_Selected extract_

○ ○ ○ ○ ○

The Durham Council of Garden Clubs was founded in 1929 in federation with the National Garden Club and The Garden Club of North Carolina, Inc.
The Council served more than eight decades as the umbrella group for garden clubs and junior garden clubs in Durham, NC. Today, Durham Garden Clubs continue the same mission of philanthropic projects of preservation, conservation, education and beautification under District 9 of the Garden Clubs of NC.
Monday, March 12, 2012
May your blessings outnumber
The shamrocks that grow.
And may trouble avoid you
Wherever you go.
Irish legends tell us that when St. Patrick brought Christianity to Ireland, he used the shamrock—the three-leaf clover—to teach the island dwellers about
the Holy Trinity, the divine Three-In-One.
Long before St. Patrick, however,
the herb was used by the ancient Celts as part of their fertility ritual. The
three leaves represented the triple goddess (maiden, mother, crone), and the
ashes of burned plants were broadcast over the fields to promote growth.

○ ○ ○ ○ ○

_Data records_
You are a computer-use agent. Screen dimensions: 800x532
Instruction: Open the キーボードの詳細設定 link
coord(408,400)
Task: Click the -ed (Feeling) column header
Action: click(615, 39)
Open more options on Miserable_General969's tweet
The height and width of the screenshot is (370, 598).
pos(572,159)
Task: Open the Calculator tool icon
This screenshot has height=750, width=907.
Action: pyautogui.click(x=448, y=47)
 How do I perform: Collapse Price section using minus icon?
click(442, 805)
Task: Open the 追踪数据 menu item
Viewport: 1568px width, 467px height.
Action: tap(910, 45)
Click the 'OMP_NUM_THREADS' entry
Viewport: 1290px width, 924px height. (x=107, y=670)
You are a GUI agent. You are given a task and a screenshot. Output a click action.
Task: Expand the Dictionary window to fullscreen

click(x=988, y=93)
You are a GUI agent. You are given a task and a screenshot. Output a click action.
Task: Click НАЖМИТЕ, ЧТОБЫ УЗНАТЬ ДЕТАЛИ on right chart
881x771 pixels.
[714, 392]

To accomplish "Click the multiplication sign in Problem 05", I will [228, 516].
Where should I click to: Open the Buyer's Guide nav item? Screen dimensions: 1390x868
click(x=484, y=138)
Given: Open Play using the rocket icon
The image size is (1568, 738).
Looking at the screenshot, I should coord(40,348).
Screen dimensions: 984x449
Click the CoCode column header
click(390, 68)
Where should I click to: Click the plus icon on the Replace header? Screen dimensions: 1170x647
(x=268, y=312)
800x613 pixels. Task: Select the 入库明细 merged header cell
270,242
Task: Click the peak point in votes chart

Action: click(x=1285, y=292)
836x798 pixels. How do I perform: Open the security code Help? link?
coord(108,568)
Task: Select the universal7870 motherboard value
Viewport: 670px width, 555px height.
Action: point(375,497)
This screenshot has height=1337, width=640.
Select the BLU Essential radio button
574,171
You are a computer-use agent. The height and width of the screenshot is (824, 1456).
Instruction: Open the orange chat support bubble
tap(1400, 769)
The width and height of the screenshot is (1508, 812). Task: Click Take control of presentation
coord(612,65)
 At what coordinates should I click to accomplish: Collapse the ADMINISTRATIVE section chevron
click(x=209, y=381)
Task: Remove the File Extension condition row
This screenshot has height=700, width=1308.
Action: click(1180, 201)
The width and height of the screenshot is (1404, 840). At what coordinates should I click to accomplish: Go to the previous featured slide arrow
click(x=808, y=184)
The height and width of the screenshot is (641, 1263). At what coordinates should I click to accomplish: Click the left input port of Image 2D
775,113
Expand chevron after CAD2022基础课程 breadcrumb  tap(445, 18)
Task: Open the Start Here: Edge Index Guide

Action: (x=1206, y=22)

○ ○ ○ ○ ○

_Questions to answer_
#1 Translate this sentence from the Durham garden clubs page into Spanish: "Long before St. Patrick, however, the herb was used by the ancient Celts as part of their fertility ritual."
#2 According to the Durham garden clubs page, what are the kinds of philanthropic projects that make up the mission Durham Garden Clubs continue today?

_Answers provided_
#1 Sin embargo, mucho antes de San Patricio, los antiguos celtas usaban la hierba como parte de su ritual de fertilidad.

#2 Preservation, conservation, education, beautification